1. The problem statement, all variables and given/known data

Let (F2) ={0,1} denote the field with 2 elements.

i) Let V be a vector space over (F2) . Show that every non empty subset W of V which is closed under addition is a subspace of V.

ii) Write down all subsets of the vector space (F2)^2 over (F2) and underline those subsets which are subspaces.

2. Relevant equations



3. The attempt at a solution

For i.) do i need to show that it is closed under scalar multiplication also? I don't understand how it is because for example 6x1=6 which is not of F2??

[e(ho0n3]

To show that W is a subspace of V, it suffices to show that for two scalars in your field, a and b, and two vectors in W, v and w, av + bw is in W.

6 x 1 = 6 is certainly not in F2, but it is in V (assuming V is R).

I think your confusion is that you're letting V = F2.

[karnten07]

To show that W is a subspace of V, it suffices to show that for two scalars in your field, a and b, and two vectors in W, v and w, av + bw is in W.

6 x 1 = 6 is certainly not in F2, but it is in V (assuming V is R).

I think your confusion is that you're letting V = F2.
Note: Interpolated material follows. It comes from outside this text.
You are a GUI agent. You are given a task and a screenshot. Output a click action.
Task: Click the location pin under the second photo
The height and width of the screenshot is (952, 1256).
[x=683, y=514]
Yes you are right, thats what i was kind of thinking. Could anyone explain to me what it means that V is a vector space over F2? please.

[karnten07]

For part ii.) i have that F2^2 = {(0,0),(0,1),(1,0),(1,1)}

So i assume that 0,0 is a subspace because it is the zero subspace. Do i say that (0,1) is a subspace also as this is the vector space of F2 itself?? Are (1,0) and (1,1) subspaces also?

[karnten07]

Yes you are right, thats what i was kind of thinking. Could anyone explain to me what it means that V is a vector space over F2? please.

Oh does it mean that the scalars that can be applied are only the two elements 0 and 1 of F2?

[e(ho0n3]

It seems to me that you have very little knowledge of what vector spaces are. Perhaps this will help: http://en.wikipedia.org/wiki/Vector_space.

[karnten07]

It seems to me that you have very little knowledge of what vector spaces are. Perhaps this will help: http://en.wikipedia.org/wiki/Vector_space.
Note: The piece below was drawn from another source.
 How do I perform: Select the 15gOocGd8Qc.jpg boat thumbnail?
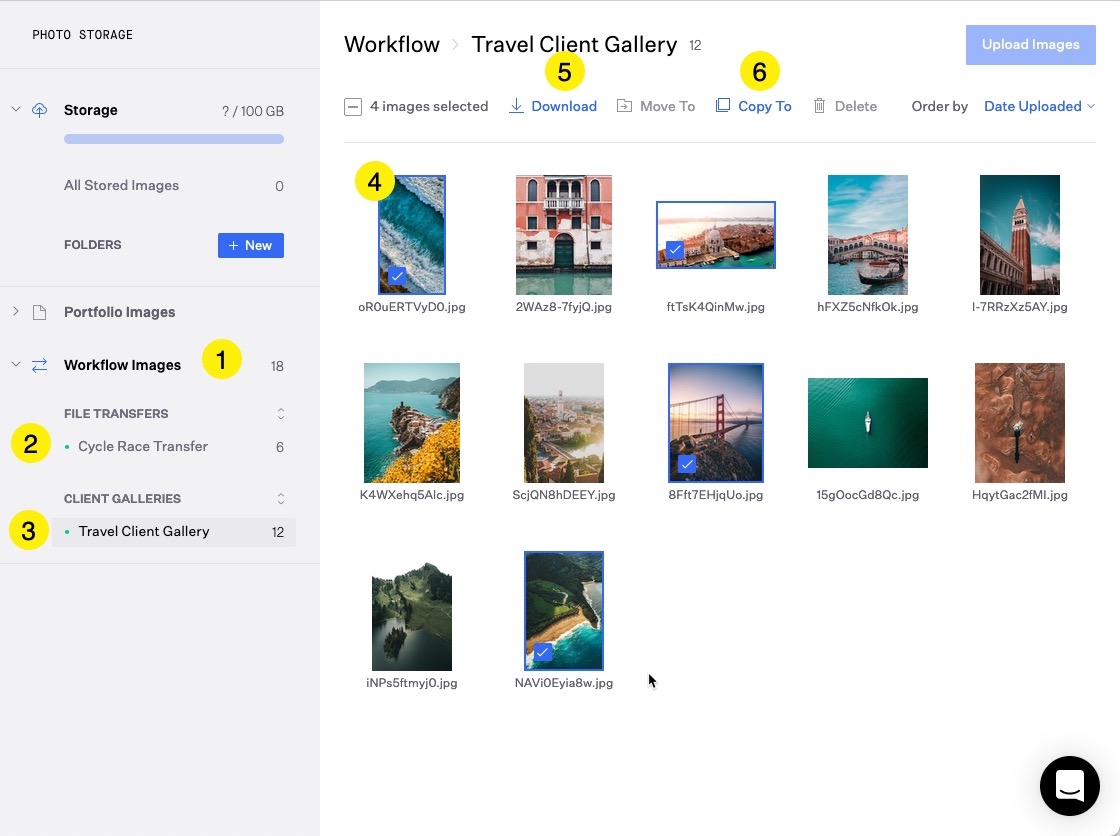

Yes, i have read about vector spaces and it does seem to me that in this case the vector space is over F2 and F2 only consists of 2 elements. So does this mean only 0 and 1 are the scalars that this vector space deals with, so to speak??

[e(ho0n3]

Yes, 0 and 1 are the only allowed scalars. As long as F2 is a field, the vector space over it is well-defined.

[karnten07]

Yes, 0 and 1 are the only allowed scalars. As long as F2 is a field, the vector space over it is well-defined.

Great, thanks for clearing that up.

[karnten07]

So since 0 and 1 are the only scalars used on V, then i could simultaneously prove it is closed under scalar multiplication and show the existence of a multiplicative identity element (1).